Le creusement du déficit commercial américain sur d’autres biens (les produits chimiques et pharmaceutiques, l’automobile ou encore les machines et équipements industriels[11]) laisse imaginer que les Etats-Unis préparent d’autres salves de mesures. D. Trump a notamment évoqué l’application de « tarifs douaniers réciproques[12] » ce qui pourrait marquer un nouveau coup déterminant de son mandat. Ces droits de douane posent probablement la question plus large de la pertinence et de la viabilité des accords internationaux de l’Organisation Mondiale du Commerce.
Article rédigé le 11/02/2024
[1] Sur la première moitié des années 2010, les exportations chinoises d’acier vers les Etats-Unis représentaient en moyenne plus de 1,7 Md USD contre près de la moitié en moyenne sur la période 2019-2023.
[2] Un TUC de 68 % au T4 2024 contre un TUC moyen de 75 % sur les vingt-cinq dernières années et de 80 % sur le dernier quart du siècle dernier.
[3] L’indice de prix à la production (IPP) pour l’aluminium « mill shapes » a enregistré une hausse de + 4,5 % en évolution annuelle au deuxième semestre 2024, mais l’IPP pour l’acier s’est replié de -11,7 % sur cette période.
[4] Selon l’American Iron & Steel Institute, les importations d’acier représentait le quart de la consommation américaine en 2023.

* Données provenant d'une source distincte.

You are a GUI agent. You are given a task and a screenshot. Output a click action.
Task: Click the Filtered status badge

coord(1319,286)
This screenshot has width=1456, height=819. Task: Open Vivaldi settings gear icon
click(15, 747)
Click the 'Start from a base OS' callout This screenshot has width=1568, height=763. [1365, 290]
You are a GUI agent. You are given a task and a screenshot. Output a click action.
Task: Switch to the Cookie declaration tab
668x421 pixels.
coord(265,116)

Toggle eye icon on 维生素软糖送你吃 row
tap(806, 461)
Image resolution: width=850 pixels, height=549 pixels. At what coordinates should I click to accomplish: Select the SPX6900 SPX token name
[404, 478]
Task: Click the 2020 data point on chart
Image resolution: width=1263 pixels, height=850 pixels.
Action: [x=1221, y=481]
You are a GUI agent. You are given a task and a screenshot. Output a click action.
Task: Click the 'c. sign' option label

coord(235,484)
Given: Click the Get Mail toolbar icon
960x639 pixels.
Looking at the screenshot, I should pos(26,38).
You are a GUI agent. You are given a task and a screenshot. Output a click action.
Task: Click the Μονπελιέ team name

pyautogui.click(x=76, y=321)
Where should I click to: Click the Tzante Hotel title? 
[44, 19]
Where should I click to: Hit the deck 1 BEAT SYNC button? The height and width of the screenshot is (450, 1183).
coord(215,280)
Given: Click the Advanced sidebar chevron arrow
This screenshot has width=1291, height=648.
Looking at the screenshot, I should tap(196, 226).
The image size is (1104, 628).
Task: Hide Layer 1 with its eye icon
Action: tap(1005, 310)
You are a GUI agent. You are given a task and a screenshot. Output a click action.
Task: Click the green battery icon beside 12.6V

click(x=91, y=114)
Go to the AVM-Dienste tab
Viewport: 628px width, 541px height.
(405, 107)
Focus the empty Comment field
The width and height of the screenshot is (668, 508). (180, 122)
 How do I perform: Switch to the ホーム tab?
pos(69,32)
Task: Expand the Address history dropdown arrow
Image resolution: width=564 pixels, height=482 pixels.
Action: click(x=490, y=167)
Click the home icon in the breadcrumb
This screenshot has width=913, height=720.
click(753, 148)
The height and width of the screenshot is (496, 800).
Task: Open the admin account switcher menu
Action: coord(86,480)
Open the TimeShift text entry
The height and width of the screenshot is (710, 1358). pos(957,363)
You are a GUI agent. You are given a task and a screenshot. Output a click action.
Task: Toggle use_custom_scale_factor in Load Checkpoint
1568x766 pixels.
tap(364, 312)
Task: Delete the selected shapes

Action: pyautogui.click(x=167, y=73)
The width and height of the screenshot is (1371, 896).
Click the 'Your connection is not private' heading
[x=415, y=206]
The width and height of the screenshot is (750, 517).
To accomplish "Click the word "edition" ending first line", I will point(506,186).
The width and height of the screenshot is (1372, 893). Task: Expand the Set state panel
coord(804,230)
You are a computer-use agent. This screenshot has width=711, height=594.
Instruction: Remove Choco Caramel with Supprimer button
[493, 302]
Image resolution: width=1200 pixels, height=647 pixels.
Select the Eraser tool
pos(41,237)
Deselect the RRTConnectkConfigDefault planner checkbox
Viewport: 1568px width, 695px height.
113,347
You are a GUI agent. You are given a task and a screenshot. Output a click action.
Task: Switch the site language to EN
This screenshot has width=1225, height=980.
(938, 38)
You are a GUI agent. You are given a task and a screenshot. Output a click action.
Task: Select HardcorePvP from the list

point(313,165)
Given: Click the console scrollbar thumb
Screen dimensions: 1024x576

[5] Selon JP Morgan, « dans les secteurs de l’emballage, la construction, les transports, les importations nettes représentent environ 82 % des besoins américains ».
[6] Ce phénomène s’observe déjà à très court terme, avec une hausse de +25 % de cet écart entre le 7 et le 11 février 2025.
[7] Les importations d’acier chinois ont notamment explosé depuis 2018 au Brésil, en Inde, en Turquie, dans l’ASEAN5. Ce constat est moins évident pour l’aluminium car les exportations vers les Etats-Unis sont restées soutenues, mais les importations d’aluminium chinois ont aussi significativement augmenté en Asie.
[8] Cette baisse s’observe sur la période juin 2018- décembre2019 (-21 %) et également sur la période de mars 2022 jusqu’aux élections américaines en 2024 (-27 %).
[9] L’idée sous-jacente pour les producteurs non chinois est d’augmenter le volume de la production à destination de l’export, de telle sorte que cet effet volume « positif » compense l’effet prix « négatif » (induit par le dumping chinois qui pèse sur les prix internationaux) et permette de maintenir les marges.
[10] Parmi les plus exportateurs les plus compétitifs à l’export : pour l’aluminium, E.A.U ou Inde par exemple, pour l’acier Brésil, Indonésie ou Corée du Sud par exemple.
[11] Le déficit commercial américain pour les produits chimiques et pharmaceutiques est passé de -11,6 Mds USD entre 2009 et 2013 à -111,9 Mds USD entre 2019 et 2023, et de -82,6 Mds à 208,3 Mds USD pour les machines et équipements industriels et de -92,6 Mds à -181,5 Mds USD dans l’automobile.
[12] Actuellement, le taux de droit de douane moyen pondéré aux Etats-Unis vis-à-vis du reste du monde est de 2,2 % (10 % avec la Chine) selon l’Organisation Mondiale du Commerce. Ce niveau est certes proche de celui pratiqué par la France ou l’Allemagne (2,7 %) mais nettement inférieur au taux moyen pratiqué par le Viet Nam (5,1 %), le Brésil (6,7 %) ou l’Inde (12 %). La réciprocité impliquerait un ajustement du taux à la hausse, soit une menace très forte pour les exportations des pays au plus fort taux.